**GIVEN DATA**
☆ ☆ ☆ ☆
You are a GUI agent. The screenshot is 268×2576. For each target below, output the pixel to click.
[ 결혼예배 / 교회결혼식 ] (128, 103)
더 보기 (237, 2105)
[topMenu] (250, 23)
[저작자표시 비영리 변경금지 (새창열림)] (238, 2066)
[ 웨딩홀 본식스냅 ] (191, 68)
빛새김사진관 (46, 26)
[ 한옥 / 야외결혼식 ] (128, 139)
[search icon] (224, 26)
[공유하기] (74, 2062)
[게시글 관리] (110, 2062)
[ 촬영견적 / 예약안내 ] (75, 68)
☆ ☆ ☆ ☆
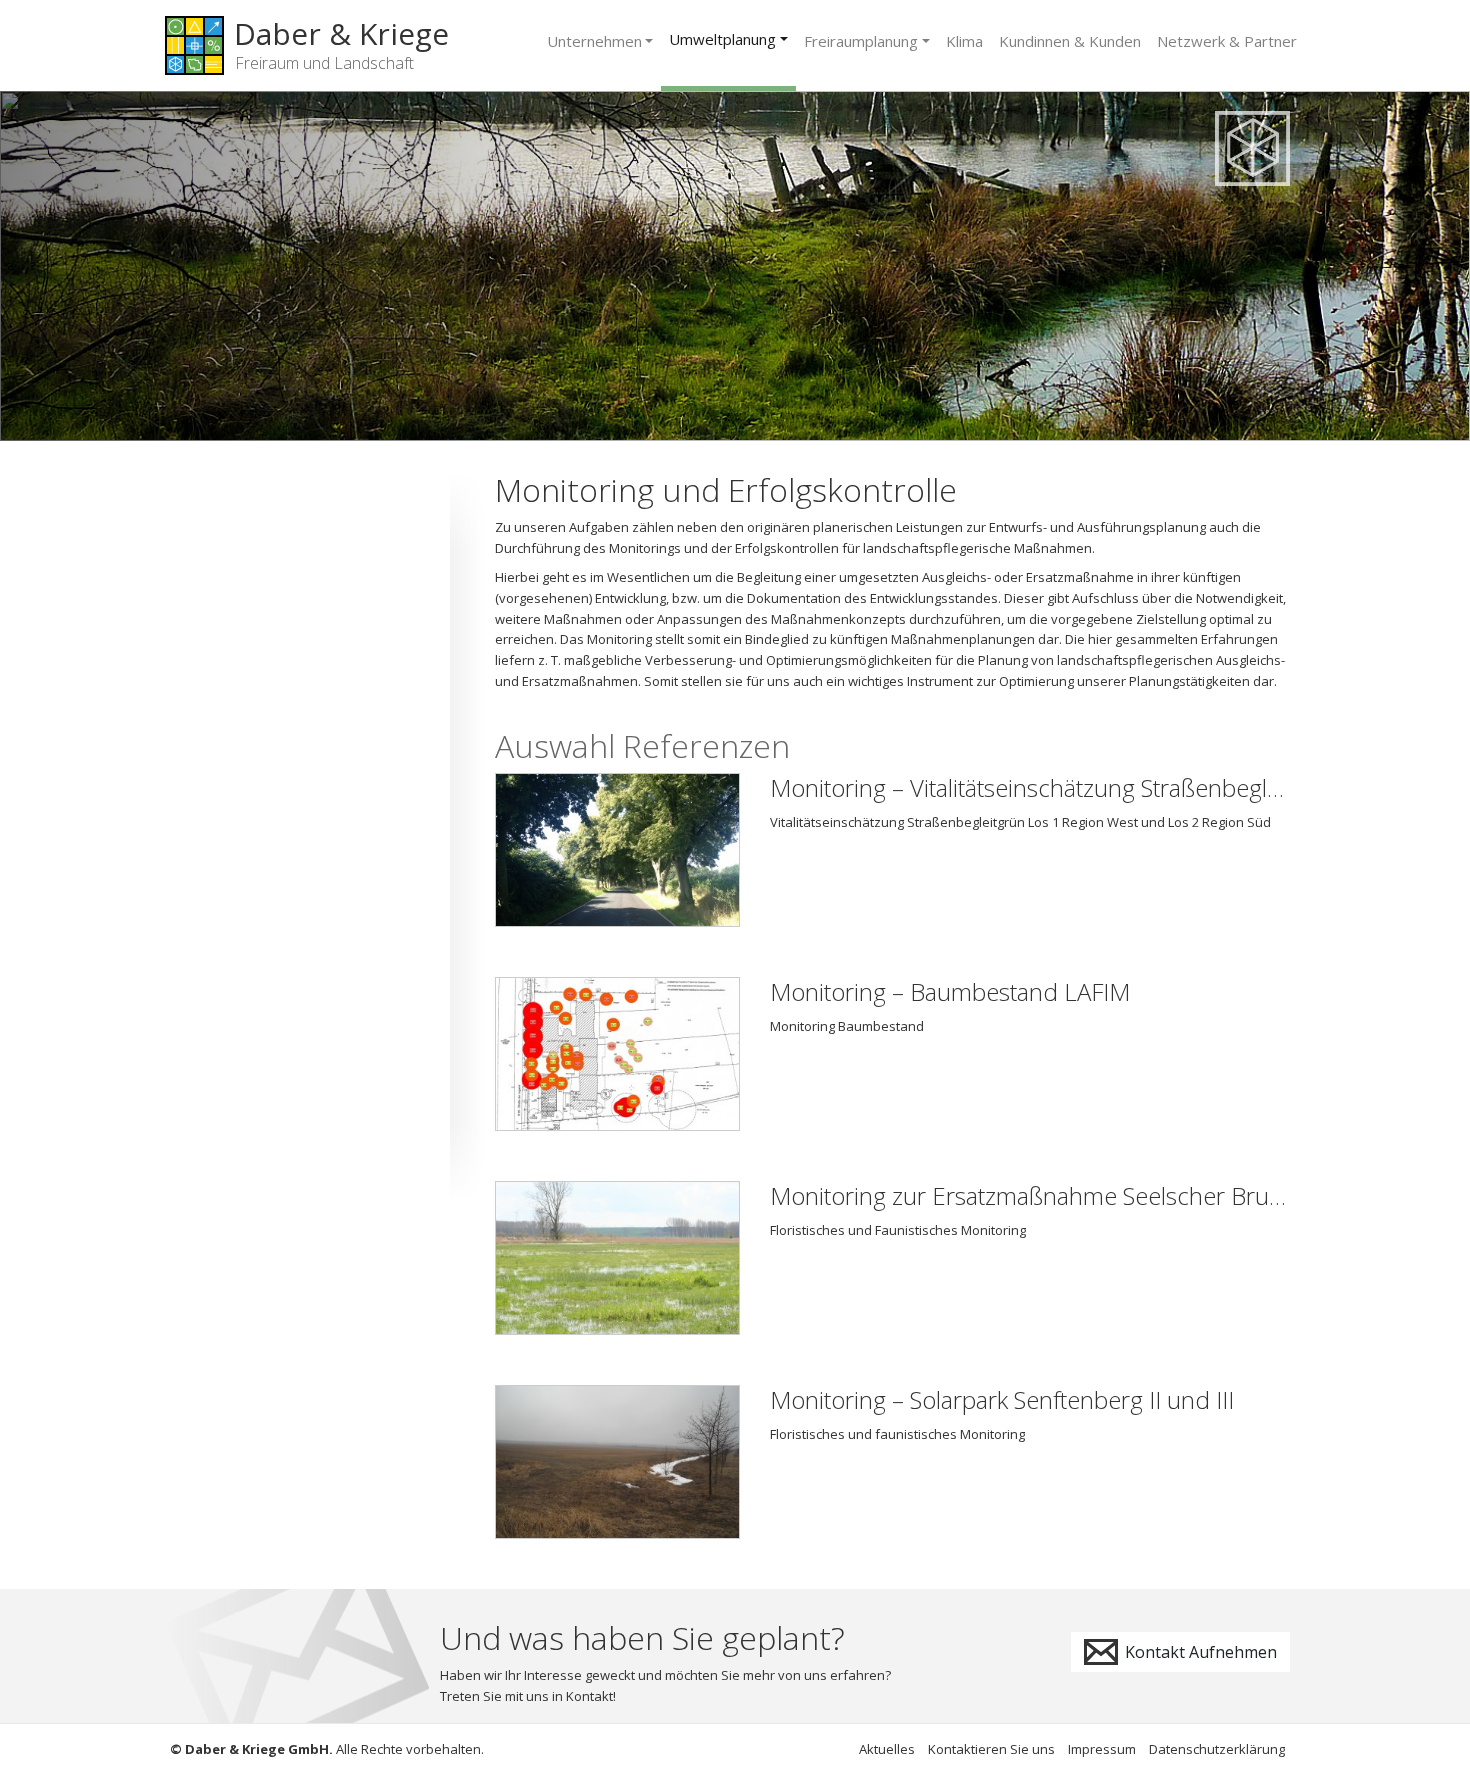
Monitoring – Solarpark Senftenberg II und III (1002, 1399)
☆ ☆ ☆ ☆
**YOUR ASSIGNMENT**
All that is wanted is the stretch of lines above from the one containing "[저작자표시 비영리 변경금지 (새창열림)] (238, 2066)" through the one containing "[ 촬영견적 / 예약안내 ] (75, 68)", duplicated exactly.

**EXERCISE ANSWER**
[저작자표시 비영리 변경금지 (새창열림)] (238, 2066)
[ 웨딩홀 본식스냅 ] (191, 68)
빛새김사진관 (46, 26)
[ 한옥 / 야외결혼식 ] (128, 139)
[search icon] (224, 26)
[공유하기] (74, 2062)
[게시글 관리] (110, 2062)
[ 촬영견적 / 예약안내 ] (75, 68)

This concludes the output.